TEXT EXCERPT
▬▬▬
In designing Fairfield, Ruzicka pointed out, "the limitations accepted were those tending to the greatest economy of means, rather than those supposedly inherent in the machine. For this reason ligatures (which only add to the number of characters) were confined to the f combinations required by usage. The lowercase f’s, both roman and italic, fit not only all the characters, but even themselves – the twenty six leaden soldiers could fight their battles untied yet in accord". Fairfield was made to be read, not dissected, and there is no need here to point out the varied fineness of stem and serif, counter and curve, all matters of the work-bench and detail which experts will perceive and the inexpert may well be spared. Fairfield may be described as a slightly decorative contemporary type with old style characteristics.
▬▬▬
GIVEN REQUEST
Write out the passage on the Fairfield typeface again, starting with "In designing Fairfield, Ruzicka" and going on through "old style characteristics.", and substitute "typesetting machine" for "machine".

SUPPLIED DATA
▬▬▬
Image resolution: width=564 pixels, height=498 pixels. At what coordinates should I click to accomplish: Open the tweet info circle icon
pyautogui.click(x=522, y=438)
▬▬▬
RESULT FOR THIS TASK
In designing Fairfield, Ruzicka pointed out, "the limitations accepted were those tending to the greatest economy of means, rather than those supposedly inherent in the typesetting machine. For this reason ligatures (which only add to the number of characters) were confined to the f combinations required by usage. The lowercase f’s, both roman and italic, fit not only all the characters, but even themselves – the twenty six leaden soldiers could fight their battles untied yet in accord". Fairfield was made to be read, not dissected, and there is no need here to point out the varied fineness of stem and serif, counter and curve, all matters of the work-bench and detail which experts will perceive and the inexpert may well be spared. Fairfield may be described as a slightly decorative contemporary type with old style characteristics.